In each car the driver is alerted such as by displaying the warning
in the radio of the car. For each respective car, the distribution
criteria for the initial message 303 are preferably compared to a
criteria in the communication unit in each respective car. As an
example, a part of the distribution token (D_T) 103 in the message
is the origin of where the message 303 is initiated or issued. This
information would preferably be based on a Global Positioning
System (GPS) in the car which would give exact data relating to the
position of where the event occurred, along with the exact time of
issue. These data or criteria would be compared to criteria in the
neighboring cars 309, 317, 321, i.e. the GPS data and the time in
the neighboring cars 309, 317, 321. In the case shown in FIG. 3,
where the cars are all relatively close to the car 301 that
initiates the message 303, the message is considered to be
interesting. In this case, the criteria of time would even be
compared to the actual time to check whether this event is old or
new. The criteria in the initial message 303 could further comprise
sending the message to all short-range network devices driving on
road E45 and to a maximum of 5000 devices. Here we assume that the
cars are provided with a navigation system or similar device.

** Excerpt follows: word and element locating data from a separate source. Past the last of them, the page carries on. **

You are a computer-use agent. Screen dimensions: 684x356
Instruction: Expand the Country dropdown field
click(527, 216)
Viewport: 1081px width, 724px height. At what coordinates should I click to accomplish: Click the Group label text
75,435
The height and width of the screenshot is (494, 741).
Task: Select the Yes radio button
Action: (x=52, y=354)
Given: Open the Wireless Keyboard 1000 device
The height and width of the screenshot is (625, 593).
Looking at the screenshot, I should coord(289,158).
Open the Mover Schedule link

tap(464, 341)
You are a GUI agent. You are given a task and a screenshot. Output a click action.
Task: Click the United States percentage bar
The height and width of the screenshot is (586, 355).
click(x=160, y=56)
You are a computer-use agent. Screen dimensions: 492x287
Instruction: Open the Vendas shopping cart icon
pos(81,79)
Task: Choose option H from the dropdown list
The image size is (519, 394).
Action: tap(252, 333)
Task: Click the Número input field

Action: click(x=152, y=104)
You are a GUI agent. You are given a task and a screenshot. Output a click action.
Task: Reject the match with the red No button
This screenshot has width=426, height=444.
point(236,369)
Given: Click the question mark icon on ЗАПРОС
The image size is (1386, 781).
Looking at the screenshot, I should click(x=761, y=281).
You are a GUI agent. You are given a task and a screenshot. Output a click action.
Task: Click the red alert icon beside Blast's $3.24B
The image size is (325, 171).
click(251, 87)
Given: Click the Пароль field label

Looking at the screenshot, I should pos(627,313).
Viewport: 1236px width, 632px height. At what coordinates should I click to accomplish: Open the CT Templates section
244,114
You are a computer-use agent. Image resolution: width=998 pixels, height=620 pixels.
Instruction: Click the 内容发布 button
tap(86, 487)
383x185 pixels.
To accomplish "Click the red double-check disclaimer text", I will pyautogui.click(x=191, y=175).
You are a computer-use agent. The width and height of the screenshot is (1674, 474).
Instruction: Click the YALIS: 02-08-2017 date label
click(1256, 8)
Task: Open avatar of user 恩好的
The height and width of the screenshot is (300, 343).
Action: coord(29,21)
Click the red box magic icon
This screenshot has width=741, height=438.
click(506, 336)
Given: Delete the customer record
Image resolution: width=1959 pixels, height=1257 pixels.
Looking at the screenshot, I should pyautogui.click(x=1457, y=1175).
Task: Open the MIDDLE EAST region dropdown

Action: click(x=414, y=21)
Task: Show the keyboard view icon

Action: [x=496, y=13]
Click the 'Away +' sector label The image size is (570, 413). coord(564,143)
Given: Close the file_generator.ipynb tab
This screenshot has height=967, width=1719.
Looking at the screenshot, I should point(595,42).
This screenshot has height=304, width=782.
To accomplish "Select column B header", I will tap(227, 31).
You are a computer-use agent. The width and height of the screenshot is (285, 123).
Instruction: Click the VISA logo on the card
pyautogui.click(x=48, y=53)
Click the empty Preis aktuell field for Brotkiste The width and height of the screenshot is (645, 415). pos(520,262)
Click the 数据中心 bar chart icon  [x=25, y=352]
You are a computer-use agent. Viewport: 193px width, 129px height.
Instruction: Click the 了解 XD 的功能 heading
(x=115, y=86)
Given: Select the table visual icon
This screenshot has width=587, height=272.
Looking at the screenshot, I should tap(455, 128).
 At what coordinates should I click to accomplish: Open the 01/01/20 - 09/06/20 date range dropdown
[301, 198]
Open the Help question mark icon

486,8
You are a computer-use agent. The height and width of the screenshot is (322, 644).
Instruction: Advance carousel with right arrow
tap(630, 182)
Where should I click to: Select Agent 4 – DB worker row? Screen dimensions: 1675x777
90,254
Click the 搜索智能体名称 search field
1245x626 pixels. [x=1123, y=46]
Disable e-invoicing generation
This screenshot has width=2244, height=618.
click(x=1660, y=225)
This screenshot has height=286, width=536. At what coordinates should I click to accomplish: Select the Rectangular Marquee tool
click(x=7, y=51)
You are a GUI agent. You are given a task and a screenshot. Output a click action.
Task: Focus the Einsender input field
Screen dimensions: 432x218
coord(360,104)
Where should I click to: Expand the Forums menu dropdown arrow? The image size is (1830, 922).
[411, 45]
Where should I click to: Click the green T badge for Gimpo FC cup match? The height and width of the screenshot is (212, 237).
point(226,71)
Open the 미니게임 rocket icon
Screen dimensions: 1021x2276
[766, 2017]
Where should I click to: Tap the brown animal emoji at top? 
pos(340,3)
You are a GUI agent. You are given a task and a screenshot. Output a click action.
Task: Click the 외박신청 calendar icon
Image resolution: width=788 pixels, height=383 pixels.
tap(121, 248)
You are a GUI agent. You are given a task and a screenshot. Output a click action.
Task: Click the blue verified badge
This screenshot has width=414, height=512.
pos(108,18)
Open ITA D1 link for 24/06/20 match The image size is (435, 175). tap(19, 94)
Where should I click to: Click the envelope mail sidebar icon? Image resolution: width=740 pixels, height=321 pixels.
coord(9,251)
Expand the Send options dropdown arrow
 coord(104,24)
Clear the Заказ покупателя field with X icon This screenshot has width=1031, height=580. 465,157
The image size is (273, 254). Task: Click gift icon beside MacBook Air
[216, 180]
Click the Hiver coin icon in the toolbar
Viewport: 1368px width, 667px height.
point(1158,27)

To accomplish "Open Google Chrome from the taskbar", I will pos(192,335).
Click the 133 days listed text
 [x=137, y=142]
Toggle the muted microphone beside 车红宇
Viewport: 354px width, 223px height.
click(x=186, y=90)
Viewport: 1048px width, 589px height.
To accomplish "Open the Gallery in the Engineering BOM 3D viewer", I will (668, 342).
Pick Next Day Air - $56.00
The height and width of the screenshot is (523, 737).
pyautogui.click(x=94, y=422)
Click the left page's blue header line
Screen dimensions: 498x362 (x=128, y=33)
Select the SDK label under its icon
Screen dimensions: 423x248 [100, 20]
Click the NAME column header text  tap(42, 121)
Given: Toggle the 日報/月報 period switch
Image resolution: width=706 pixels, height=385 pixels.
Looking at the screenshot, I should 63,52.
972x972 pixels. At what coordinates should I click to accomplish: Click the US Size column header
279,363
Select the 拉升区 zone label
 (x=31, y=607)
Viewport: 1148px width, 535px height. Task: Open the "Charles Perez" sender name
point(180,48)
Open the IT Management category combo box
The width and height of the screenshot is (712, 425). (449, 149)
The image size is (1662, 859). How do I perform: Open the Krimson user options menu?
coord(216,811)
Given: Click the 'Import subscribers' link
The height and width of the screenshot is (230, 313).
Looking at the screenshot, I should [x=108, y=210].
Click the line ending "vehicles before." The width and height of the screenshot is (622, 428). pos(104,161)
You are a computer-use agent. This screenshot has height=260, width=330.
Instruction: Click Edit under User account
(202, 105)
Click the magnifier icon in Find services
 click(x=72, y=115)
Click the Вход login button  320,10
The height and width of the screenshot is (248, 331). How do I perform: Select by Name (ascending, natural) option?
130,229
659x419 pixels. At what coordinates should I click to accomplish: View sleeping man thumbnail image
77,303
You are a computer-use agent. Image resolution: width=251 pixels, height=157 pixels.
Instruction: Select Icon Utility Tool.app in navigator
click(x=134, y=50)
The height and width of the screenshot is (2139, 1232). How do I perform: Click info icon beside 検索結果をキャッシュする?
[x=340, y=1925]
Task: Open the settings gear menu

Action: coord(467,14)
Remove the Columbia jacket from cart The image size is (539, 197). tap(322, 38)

[0071] FIG. 4 shows another example of how to implement the method
to transmit a message 415 via short-range networks by means of
relaying said message 415 from one short-range network device to
the next 401, 403, 405, 407, 409, 411, 413. These devices may be
any kind of mobile devices comprising a receiver, a transmitter, a
processor and even a storage means having stored therein data
relating to criteria to distinguish whether or not the message is
relevant for the user by comparing the criteria to the distribution
criteria of the message 415. In this case, the receiver of the
message 415 is the one where there is a match between the
distribution criteria and the criteria which is associated to said
devices. As illustrated here, the message is considered to be
relevant (marked as 417, 421, 427) to the persons or group of users
419, 421, 427, whereas for the user or a group of users 403 the
message is not considered to be relevant. The user 403 would not
notice that he/she has received a message 415, which as shown is
forwarded further to the user 419.
[0072] The message can be initiated by a person (not shown) which
e.g. has noticed that a special event has occurred, or
automatically by the short-range network device 401.
[0073] FIG. 5 shows a flowchart of an embodiment of a method to
transmit a message via short-range network devices. Initially the
message is generated (G_M) 501 where a distribution token and a
message body are defined. The distribution token defines the
distribution criteria of the message, i.e. who should receive the
message, and the message body defines the content of the message.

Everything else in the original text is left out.